[BEGIN Selected passage]
CALL gds.graph.create('my-graph', 'City', '*', {
        nodeProperties: ['population', { community: 'stateId' }]
    }
)
YIELD graphName, nodeCount, relationshipCount;

The projected properties can be referred to by any algorithm that uses properties as input, for example, Label Propagation.

CALL gds.labelPropagation.stream(
    'my-graph', {
        seedProperty: 'community'
    }
) YIELD nodeId, communityId;

4.2.3. Relationship projections

A relationship projection defines how a specific subset of Neo4j relationships is projected into the in-memory graph.

The following map-like syntax shows the general way of defining relationship projections:

{
    <relationship-type-1>: {
        type: <neo4j-type>,
        orientation: <orientation>,
        aggregation: <aggregation-type>,
        properties: <relationship-property-mappings>
    },
    <relationship-type-2>: {
        type: <neo4j-type>,
        orientation: <orientation>,
        aggregation: <aggregation-type>,
        properties: <relationship-property-mappings>
    },
    // ...
    <relationship-type-n>: {
        type: <neo4j-type>,
        orientation: <orientation>,
        aggregation: <aggregation-type>,
        properties: <relationship-property-mappings>
    }
}
  • relationship-type-i denotes the relationship type in the projected graph

    • neo4j-type denotes the relationship type in the Neo4j graph

      • The relationship type must exist in the Neo4j database
      • If not specified, neo4j-type defaults to relationship-type-i
    • orientation denotes how Neo4j relationships are represented in the projected graph. The following values are allowed:

      • NATURAL: each relationship is projected the same way as it is stored in Neo4j (default)
      • REVERSE: each relationship is reversed during graph projection
      • UNDIRECTED: each relationship is projected in both natural and reverse orientation
    • aggregation-type denotes how parallel relationships and their properties are handled. The specified value is applied to all property mappings that have no aggregation specified. The following values are allowed:

      • NONE: parallel relationships are not aggregated (default)
[END Selected passage]
[BEGIN Data]
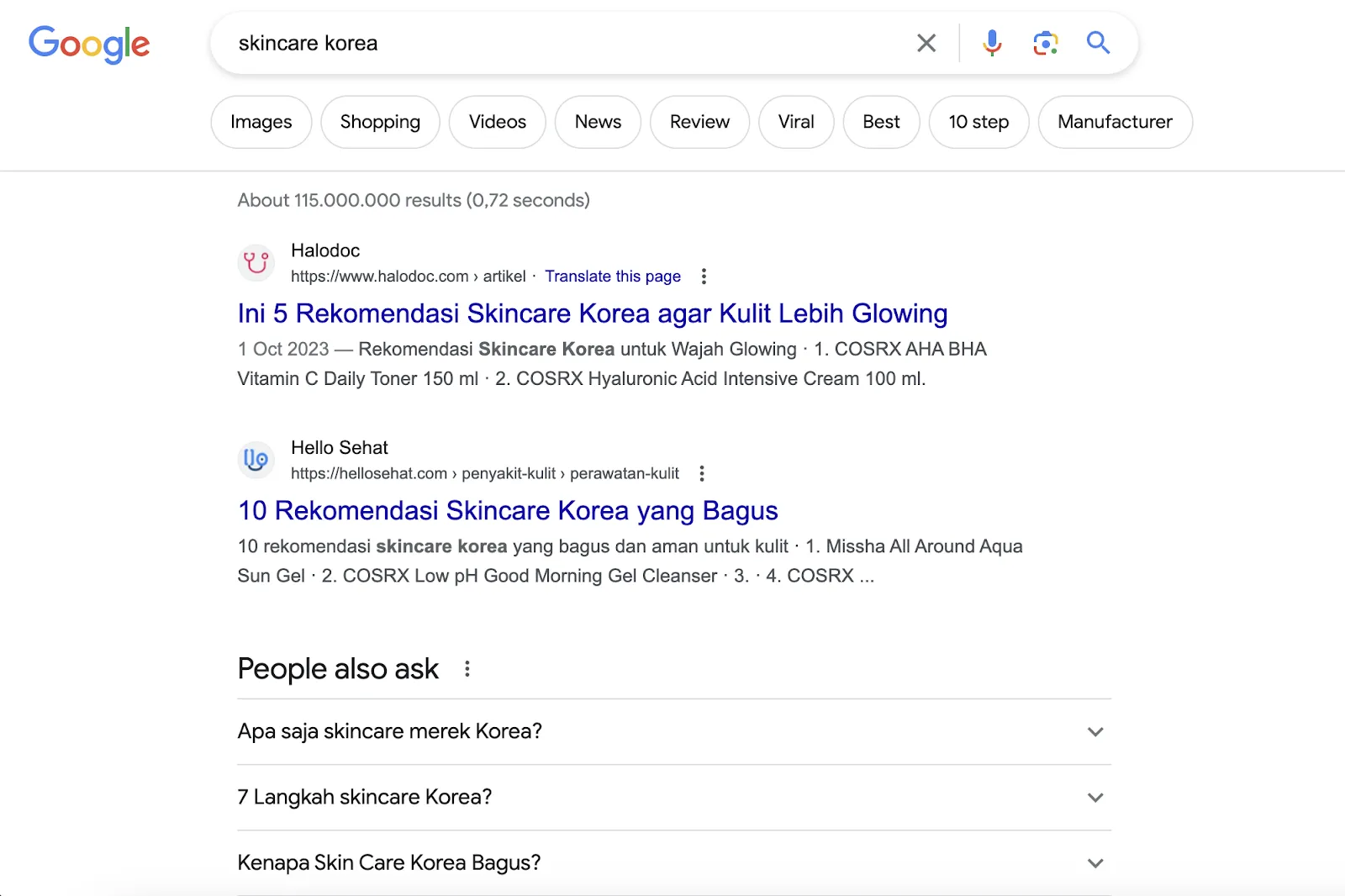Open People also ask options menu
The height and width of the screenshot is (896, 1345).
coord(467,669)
[END Data]
[BEGIN Data]
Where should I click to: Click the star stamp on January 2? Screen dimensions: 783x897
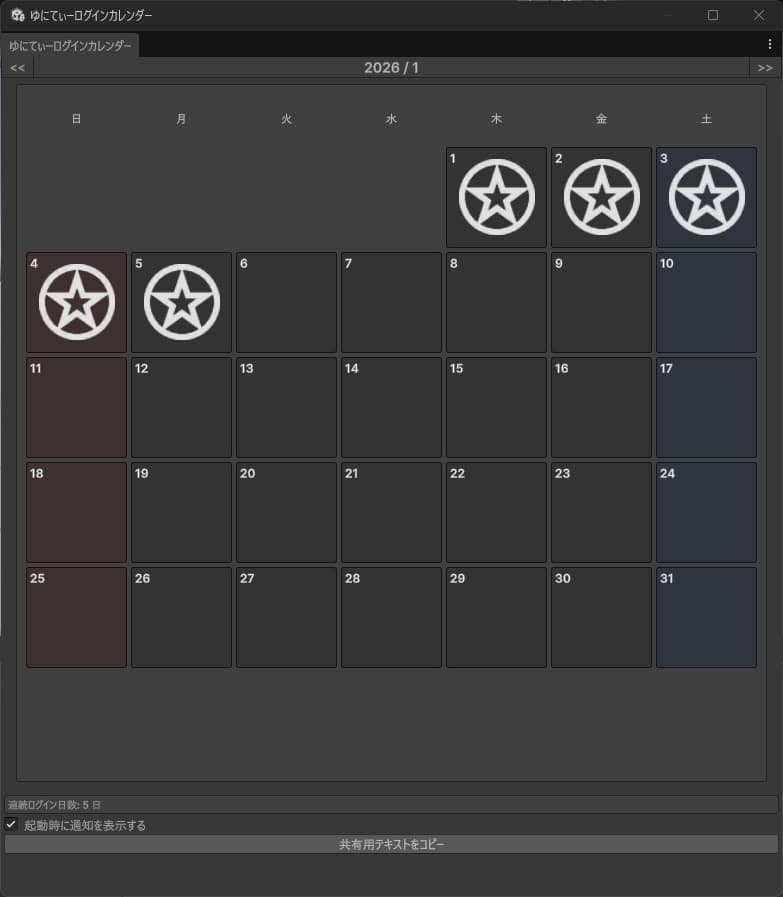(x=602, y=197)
[END Data]
[BEGIN Data]
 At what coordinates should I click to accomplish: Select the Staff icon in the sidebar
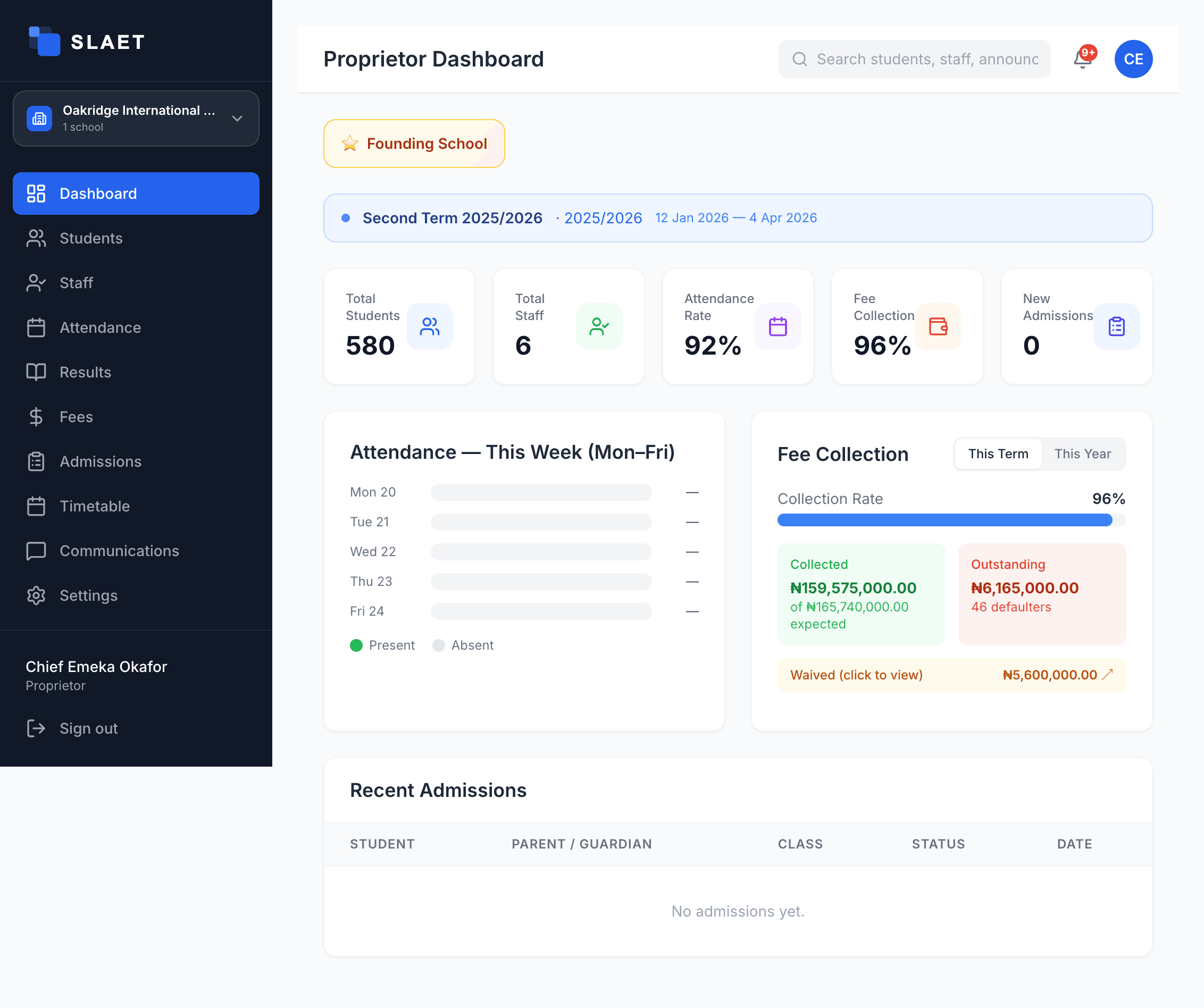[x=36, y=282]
[END Data]
Work instructions:
**a.** In the projection excerpt, what happens to each relationship when the orientation is set to REVERSE?
**b.** Reproduce the projection excerpt word for word, everything from "YIELD graphName, nodeCount, relationshipCount;" down to "the in-memory graph.".

The solutions:
**a.** Each relationship is reversed during graph projection.

**b.**
YIELD graphName, nodeCount, relationshipCount;

The projected properties can be referred to by any algorithm that uses properties as input, for example, Label Propagation.

CALL gds.labelPropagation.stream(
    'my-graph', {
        seedProperty: 'community'
    }
) YIELD nodeId, communityId;

4.2.3. Relationship projections

A relationship projection defines how a specific subset of Neo4j relationships is projected into the in-memory graph.